# WHAT YOU NEED TO DO
Pick up the post on Army attack and defense bonuses in C3C after its final sentence and extend it with a few more sentences in the same voice.

Are you aware that Armies in C3C (possibly also in Vanilla, not sure) get a bonus added to their attack (/defence) values, which (if I understood the formula right) are equal to the total attack (/defence) values of all units in the Army, divided by 6 (before you build the Pentagon) or 4 (after Pentagon)? So even though a 3-Cav Army would be marked onscreen with A/D values of 6/3 (i.e. the average of the 3 [identical] units), the values used by the pRNG are actually 9/4.5 (before Pent) and 10.5/5.25 (after Pent). And a 4-Cav Army would have actual A/D values of 10/5 (before Pent) or 12/6 (after Pent).

A=12 against D=10 (or D=17.5 if the Inf is fortified in a Pop7-12 city?), when the defender has only 1 HP remaining is much better odds than you might think. Because Armies have the blitz ability as well, you may even be able to use the same Army to take out more than one redlined Inf before the Army's HP-loss becomes a concern.

But yeah, if you have Bombers too, and assuming that the city has no AA defence, then Vorlon_mi's Arty-Bombard+Lethal-Bombard tactic is much more likely to result in you taking the city without any losses.

# EXERCISE DATA
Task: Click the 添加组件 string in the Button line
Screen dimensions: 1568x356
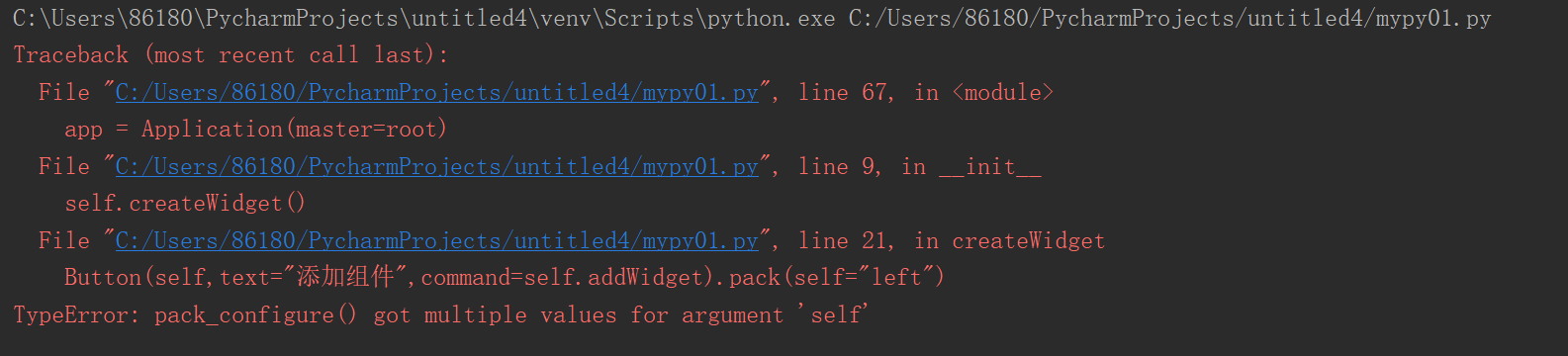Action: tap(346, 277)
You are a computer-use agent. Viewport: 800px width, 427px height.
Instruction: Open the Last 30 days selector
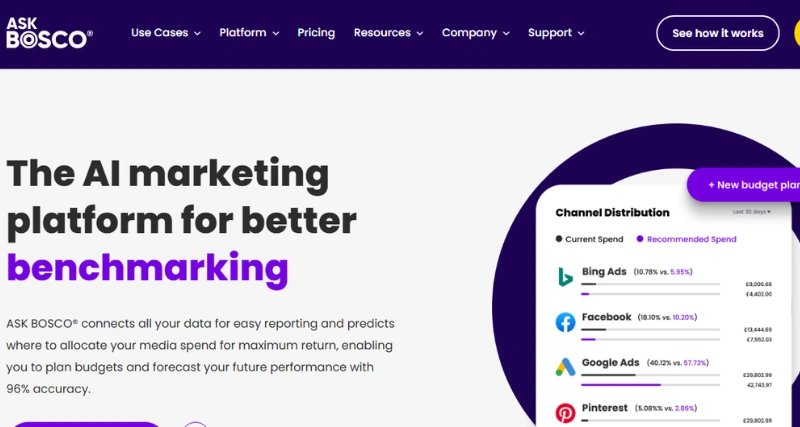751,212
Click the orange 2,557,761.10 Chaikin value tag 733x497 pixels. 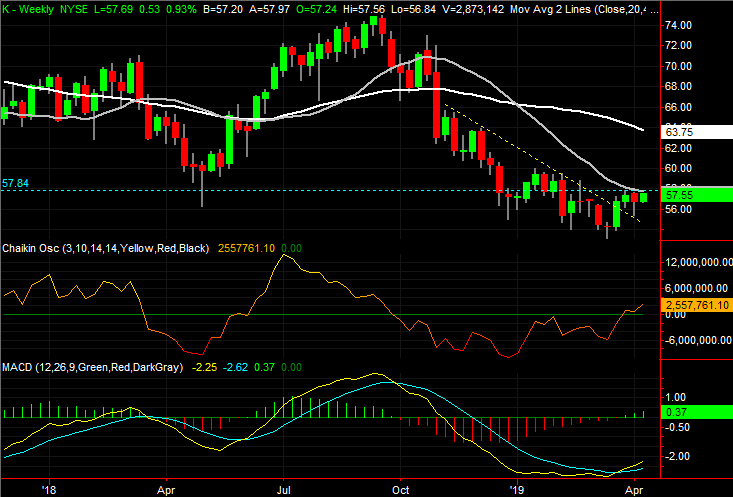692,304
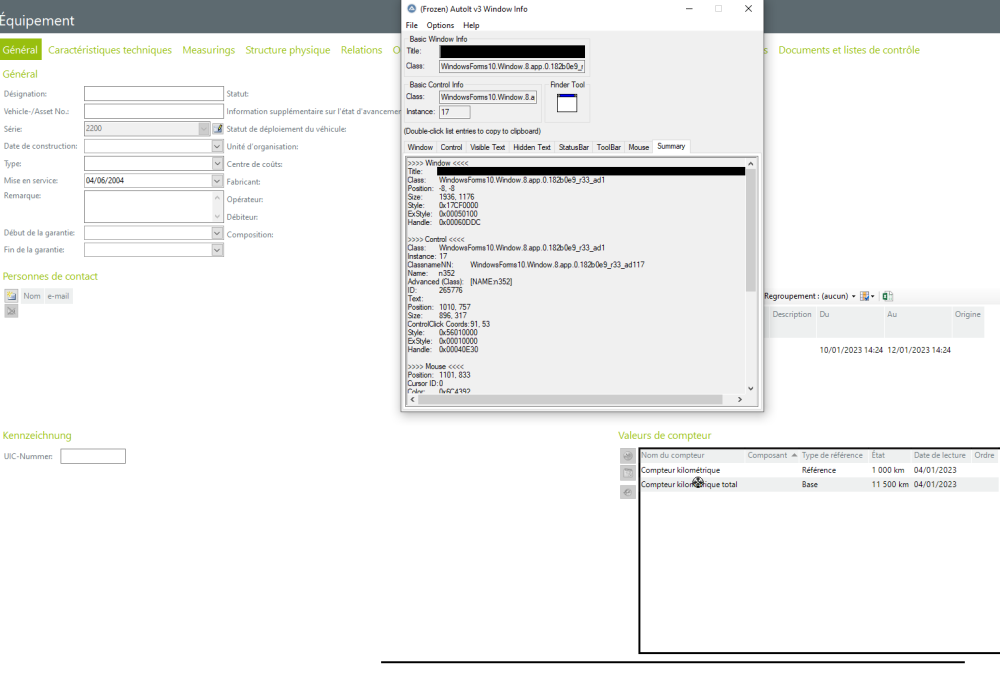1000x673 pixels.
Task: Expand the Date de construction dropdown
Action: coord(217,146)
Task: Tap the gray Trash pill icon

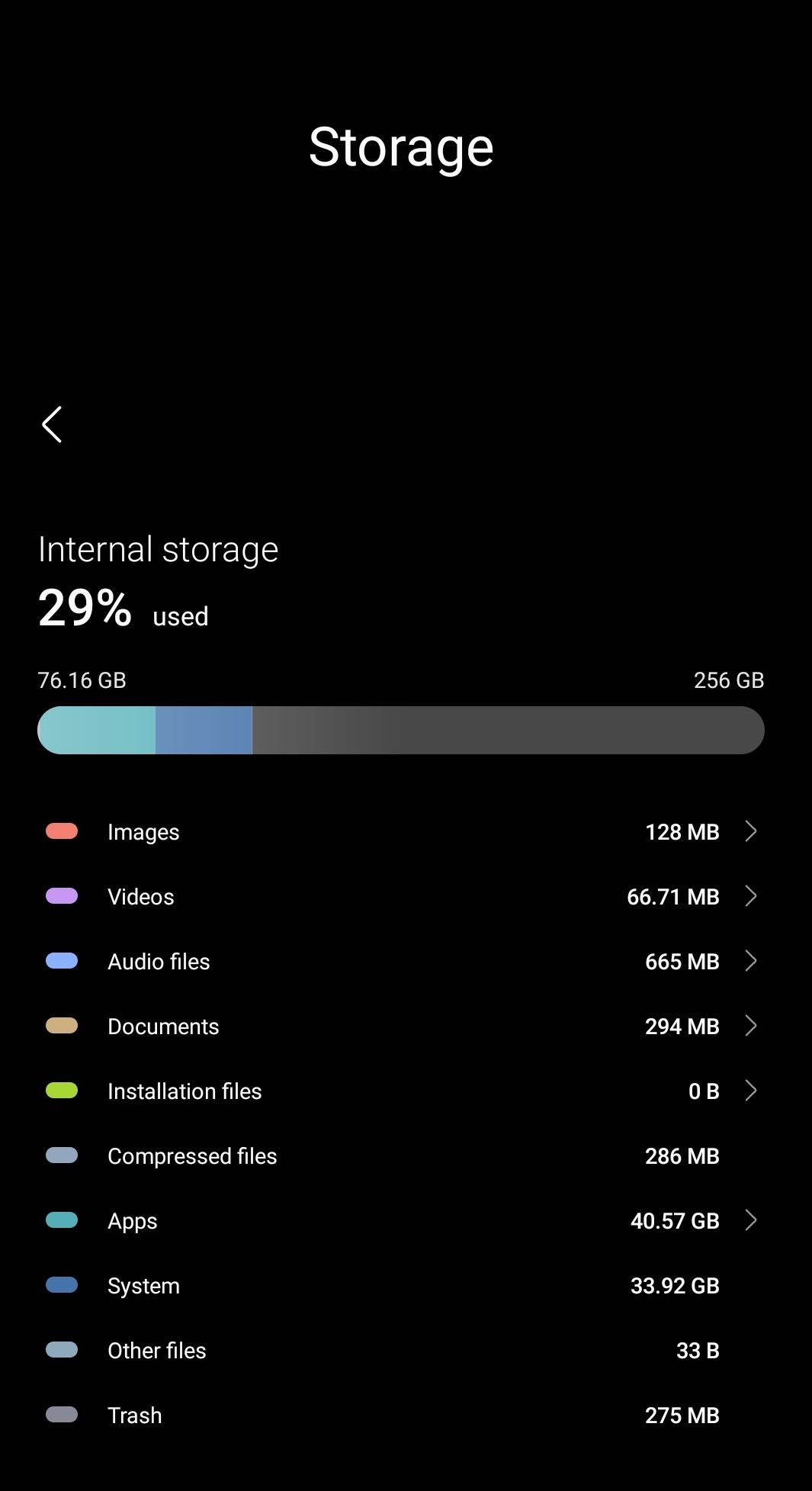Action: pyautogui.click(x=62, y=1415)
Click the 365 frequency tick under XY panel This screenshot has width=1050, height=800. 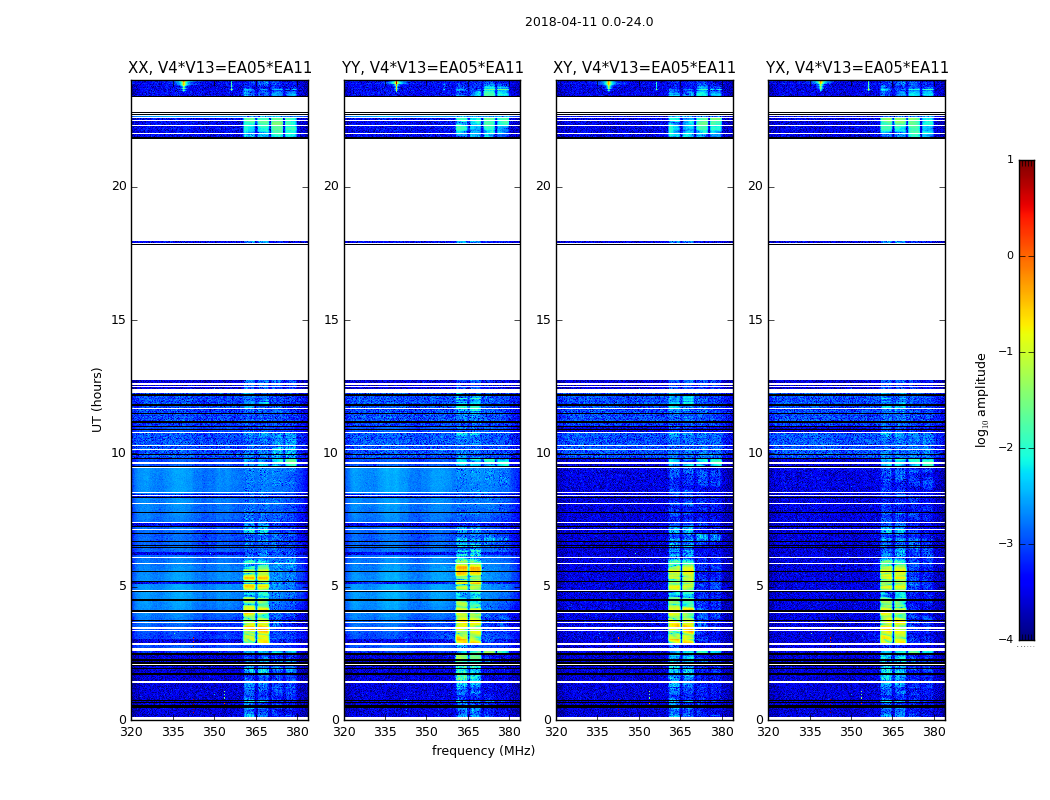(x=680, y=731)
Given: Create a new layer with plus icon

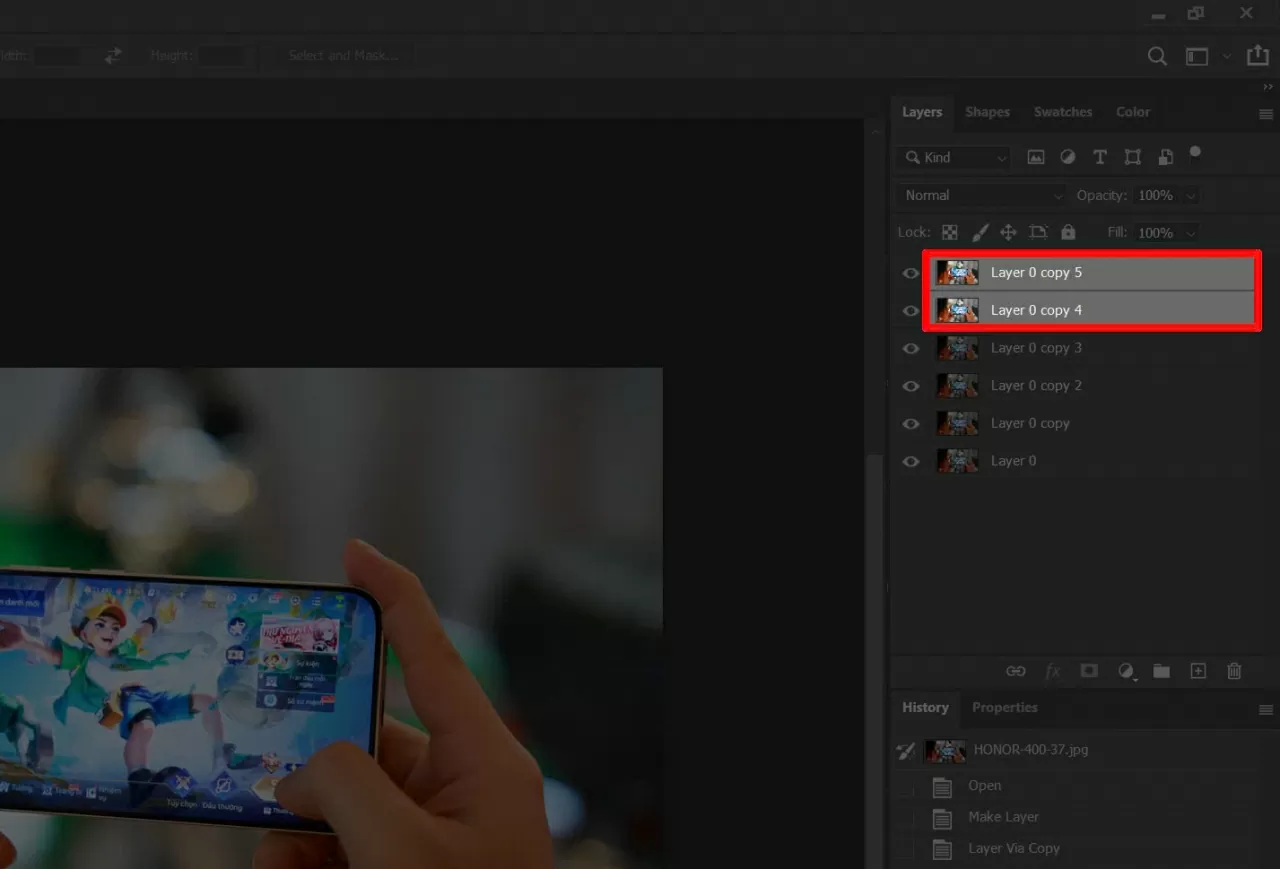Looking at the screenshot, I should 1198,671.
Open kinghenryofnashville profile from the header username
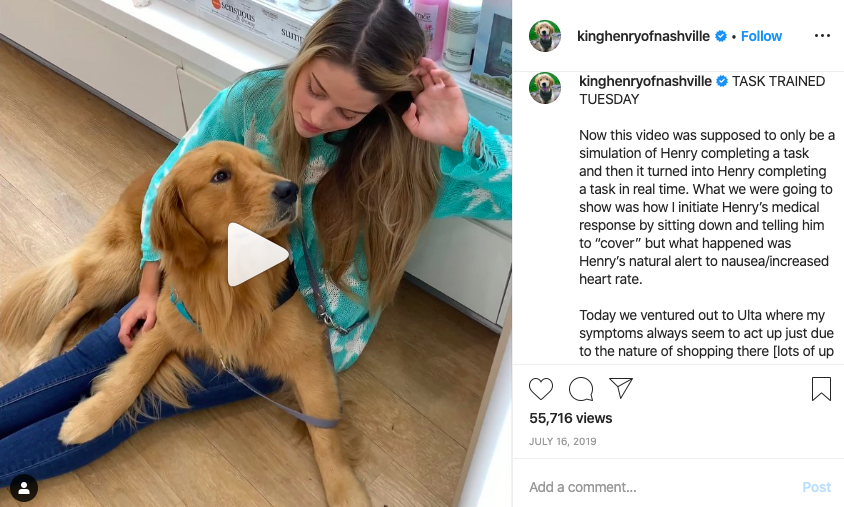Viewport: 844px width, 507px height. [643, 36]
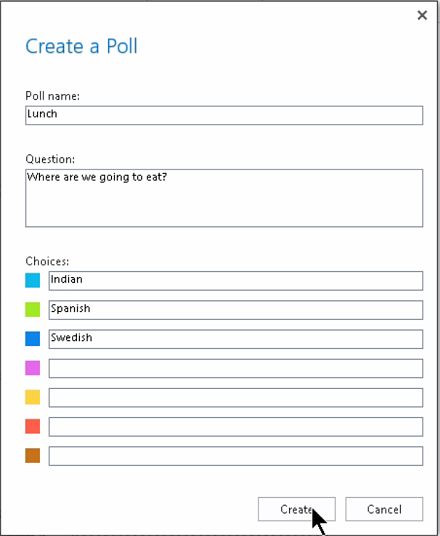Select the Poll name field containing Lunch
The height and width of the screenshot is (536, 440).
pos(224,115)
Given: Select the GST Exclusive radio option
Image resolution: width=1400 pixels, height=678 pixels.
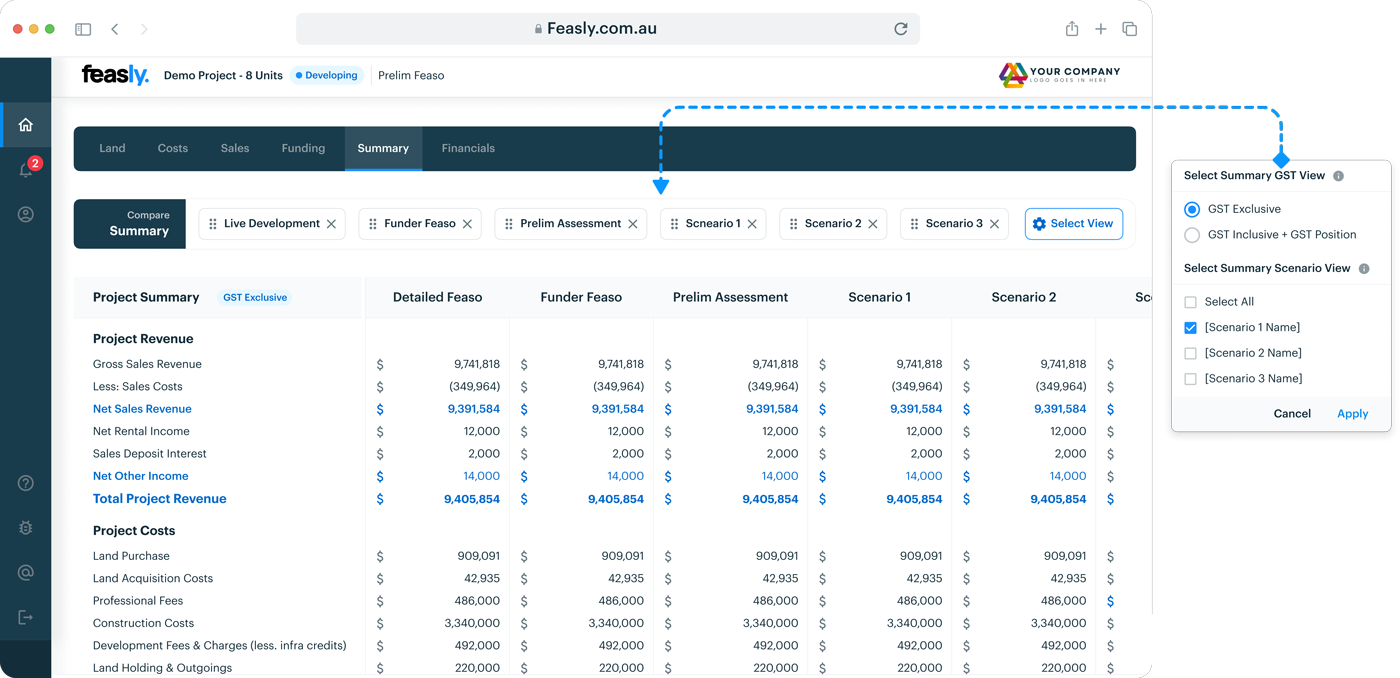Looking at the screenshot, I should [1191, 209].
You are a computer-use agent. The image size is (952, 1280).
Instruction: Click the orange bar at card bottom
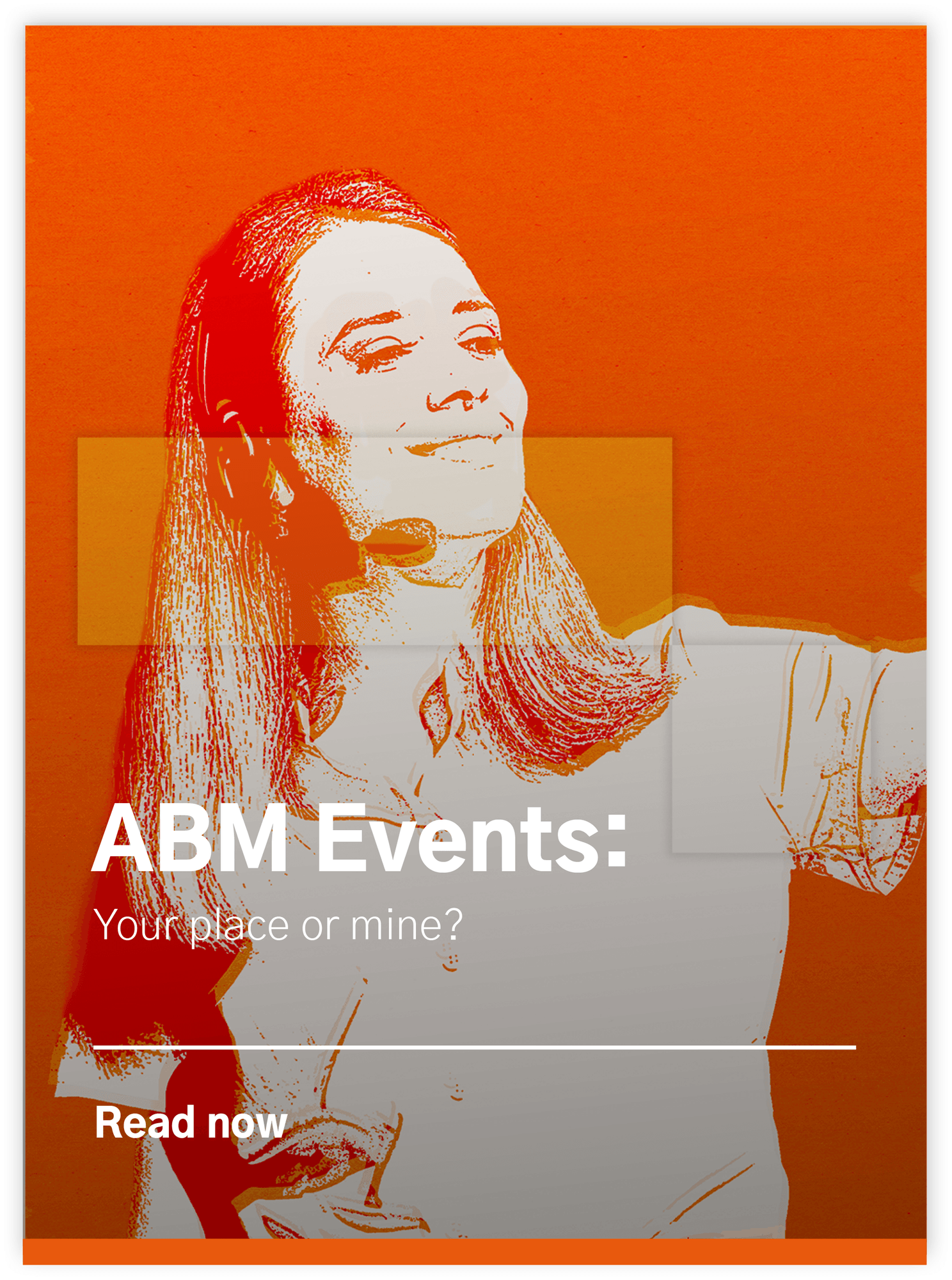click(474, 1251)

# RESPONSE BELOW
If you already have a Spy emplaced prior to the war (requires learning Espi, building the IntelAgency, and then successfully planting the Spy), then investigating cities can be done easily, even during wartime -- it's usually one of the cheapest missions to perform 'safely'.

If you can't afford/ be bothered to do that, then there is another way -- before the war, pick your target-cities, and use your Embassy to investigate them. Write down a list of what's defending each of them. The AI rarely moves units with the 'defence' flag between cities purely for reinforcement, so that list will remain fairly definitive throughout your campaign. AI-Defenders injured on the open field will of course retreat to the nearest city to heal, thereby 'reinforcing' it at least by quantity if not by quality (HP-strength), but if you concentrate your fire on the cities rather than the strays, this is not an issue.

The usual way the AI will increase the number of defenders in a Pop7+ city is via conscription, but it will/can only do that if it has Nationalism, and if the city gets down to a single defender during the IBT. The no. of defensive unit(s) conscripted per turn depends on Gov-type, which you can see in the Mil-Advisor screen -- but even if the AI is in Fascism(?) and conscripts 3(?) defenders per turn, this is not necessarily a bad thing. If a city is shrunk below Pop7 by conscription, those 2HP units won't get the 50% city-defence bonus any more, so they won't last long (and no more can be conscripted at under Pop6...).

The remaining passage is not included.